O presidente da Câmara, Hugo Motta (Republicanos-PB), respondeu ao líder do PT, Lindbergh Farias (RJ), durante a articulação do Centrão para reincluir o voto secreto na PEC da Blindagem. A proposta aprovada na quarta-feira exige aval da Câmara ou do Senado para abertura de processos criminais contra parlamentares.
O voto secreto havia sido retirado após pedido do Novo para votação separada. Com 296 votos favoráveis — abaixo dos 308 necessários —, líderes do Centrão buscam retomar o ponto por meio de emenda assinada por PP, União Brasil, Republicanos, MDB, PL, PSDB, Avante e Podemos.

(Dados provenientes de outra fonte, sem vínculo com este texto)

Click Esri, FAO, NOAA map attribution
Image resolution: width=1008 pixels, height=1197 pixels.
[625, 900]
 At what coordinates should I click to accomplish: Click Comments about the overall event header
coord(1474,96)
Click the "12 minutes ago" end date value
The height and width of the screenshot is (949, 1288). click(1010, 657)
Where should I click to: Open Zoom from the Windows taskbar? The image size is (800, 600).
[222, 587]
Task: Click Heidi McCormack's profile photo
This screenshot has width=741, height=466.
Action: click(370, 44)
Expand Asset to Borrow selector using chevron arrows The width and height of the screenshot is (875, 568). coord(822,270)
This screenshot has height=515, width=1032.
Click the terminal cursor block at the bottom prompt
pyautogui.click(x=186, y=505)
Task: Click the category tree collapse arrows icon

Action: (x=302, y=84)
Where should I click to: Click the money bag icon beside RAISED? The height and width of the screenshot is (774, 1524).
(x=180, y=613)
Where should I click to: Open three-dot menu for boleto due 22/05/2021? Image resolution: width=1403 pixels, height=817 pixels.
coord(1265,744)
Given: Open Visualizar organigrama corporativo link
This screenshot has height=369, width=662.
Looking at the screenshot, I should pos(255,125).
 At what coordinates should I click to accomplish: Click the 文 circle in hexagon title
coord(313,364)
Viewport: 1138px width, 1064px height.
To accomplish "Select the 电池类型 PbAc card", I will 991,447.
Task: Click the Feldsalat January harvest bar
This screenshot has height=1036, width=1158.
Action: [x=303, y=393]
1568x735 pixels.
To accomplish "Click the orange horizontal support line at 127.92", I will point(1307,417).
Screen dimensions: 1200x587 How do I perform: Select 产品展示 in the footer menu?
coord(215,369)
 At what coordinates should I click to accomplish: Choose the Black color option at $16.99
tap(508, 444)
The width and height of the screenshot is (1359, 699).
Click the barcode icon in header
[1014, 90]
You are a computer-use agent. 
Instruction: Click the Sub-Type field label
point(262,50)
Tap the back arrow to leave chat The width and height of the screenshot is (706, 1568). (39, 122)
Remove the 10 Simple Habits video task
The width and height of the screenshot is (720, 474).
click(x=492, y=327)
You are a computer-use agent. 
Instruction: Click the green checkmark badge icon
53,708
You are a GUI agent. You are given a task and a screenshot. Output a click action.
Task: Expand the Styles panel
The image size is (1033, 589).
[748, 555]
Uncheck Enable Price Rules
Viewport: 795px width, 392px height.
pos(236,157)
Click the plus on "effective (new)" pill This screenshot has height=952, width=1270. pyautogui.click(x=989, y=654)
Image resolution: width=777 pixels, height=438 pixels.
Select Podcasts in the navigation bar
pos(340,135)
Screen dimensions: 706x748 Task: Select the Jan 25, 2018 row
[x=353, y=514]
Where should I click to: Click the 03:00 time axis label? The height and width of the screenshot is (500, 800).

— Vamos, num caso como esse, recorrer ao Judiciário, porque está ferindo a Constituição, que diz que a matéria rejeitada não pode ser objeto de nova proposta na mesma sessão legislativa. Só nos resta depois de recorrer à CCJ, recorrer ao STF — afirmou Lindbergh, ao questionar a legalidade da medida.
Motta respondeu com ironia:
— É um direito de Vossa Excelência ir ao Supremo, como faz quase diariamente — provocando reação de outros deputados presentes.
Antes do embate, Motta havia defendido a medida citando o regimento interno: a emenda teria legitimidade política e jurídica e não traria inovação, já que o tema foi aprovado em primeiro turno.
Na manhã desta terça, o relator Cláudio Cajado (PP-BA) se reuniu com líderes do Centrão na residência oficial do presidente da Câmara para viabilizar a votação. Além do voto secreto, outro destaque vai ao plenário hoje: derrubar o foro privilegiado de presidentes de partidos, beneficiando 14 dirigentes com assento no Congresso.
Paralelamente, deputados governistas tentam aprovar a MP do setor elétrico, que perde validade ao fim do dia e precisa passar pelo Senado.